AI-generated protein biosensors enable quantitative measurements of endogenous RAS activity in live cells
, by Jason Z Zhang
Jason Z Zhang is a Helen Hay Whitney HHMI postdoctoral fellow in the lab of David Baker at University of Washington. His research is focused on AI-based de novo protein design to understand signal transduction.
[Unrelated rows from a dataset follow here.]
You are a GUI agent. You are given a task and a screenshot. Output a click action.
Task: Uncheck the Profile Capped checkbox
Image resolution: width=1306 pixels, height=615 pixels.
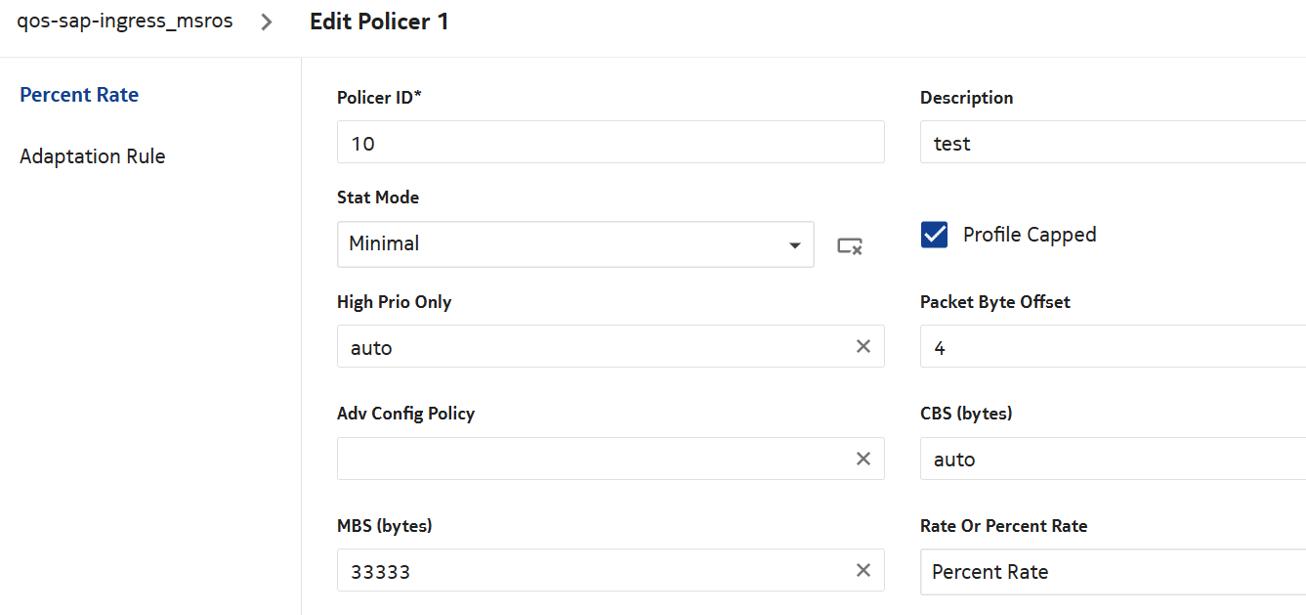[935, 235]
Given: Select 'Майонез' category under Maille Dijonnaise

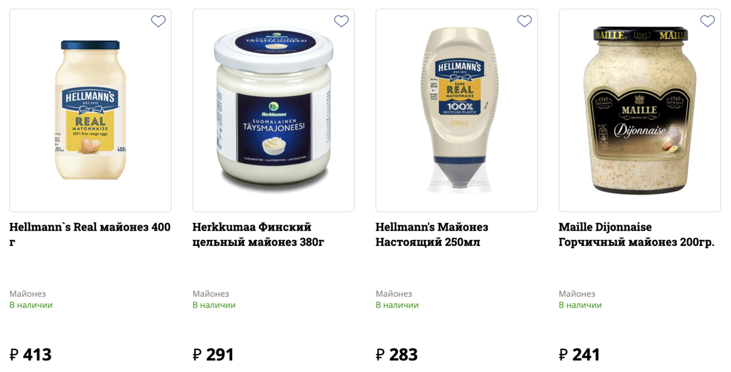Looking at the screenshot, I should tap(577, 293).
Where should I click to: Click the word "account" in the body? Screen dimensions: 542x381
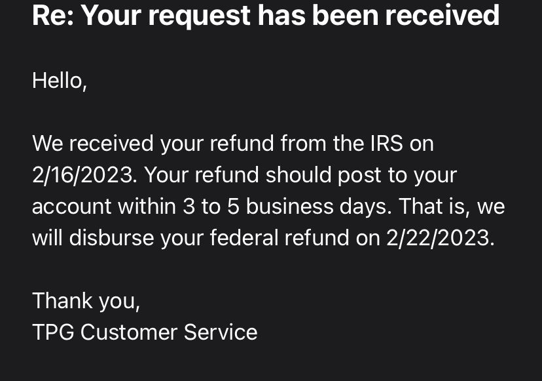coord(71,207)
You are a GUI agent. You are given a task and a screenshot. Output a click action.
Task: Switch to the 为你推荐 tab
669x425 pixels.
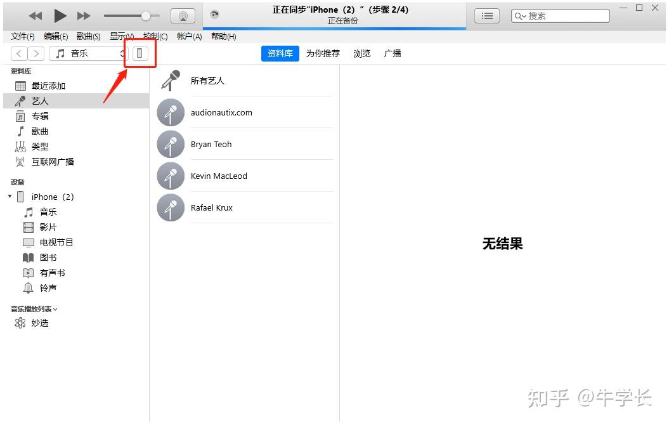322,53
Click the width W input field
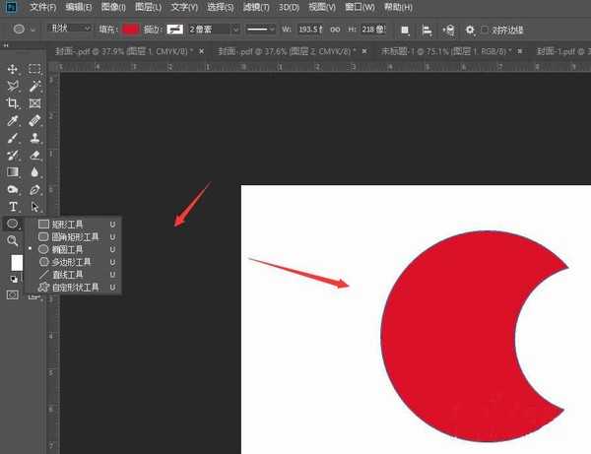 [x=310, y=30]
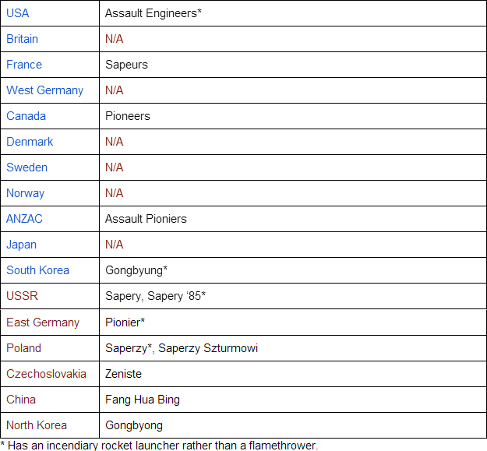Click the Britain link
This screenshot has width=487, height=451.
(22, 39)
Measuring the levels of active Ras in living cells poses a formidable challenge due to their low abundance in cells and the dynamic nature of Ras signaling. Ras undergoes rapid cycling between active (GTP-bound) and inactive (GDP-bound) states, demanding techniques that capture these swift transitions. Traditional biochemical assays often involve cell lysis, and lack the ability to perform “in cell biochemistry” where the spatial and temporal nuances of Ras are captured within intact cells. Additionally, the sheer diversity of Ras isoforms further complicates measurements, as each isoform exhibits distinct regulatory mechanisms. Advanced imaging techniques, such as fluorescence resonance energy transfer (FRET), or bioluminescence resonance energy transfer (BRET), offer glimpses into Ras dynamics within live cells1,2. Nevertheless, these methods are not without limitations, as they may interfere with normal cellular processes or lack the sensitivity required to detect subtle fluctuations as they typically require Ras overexpression to see meaningful readout changes. Thus, the difficulty in measuring Ras activity in living cells stems from the need to balance sensitivity, temporal precision, and spatial resolution, pushing researchers to continually innovate in pursuit of a comprehensive understanding of this pivotal signaling pathway.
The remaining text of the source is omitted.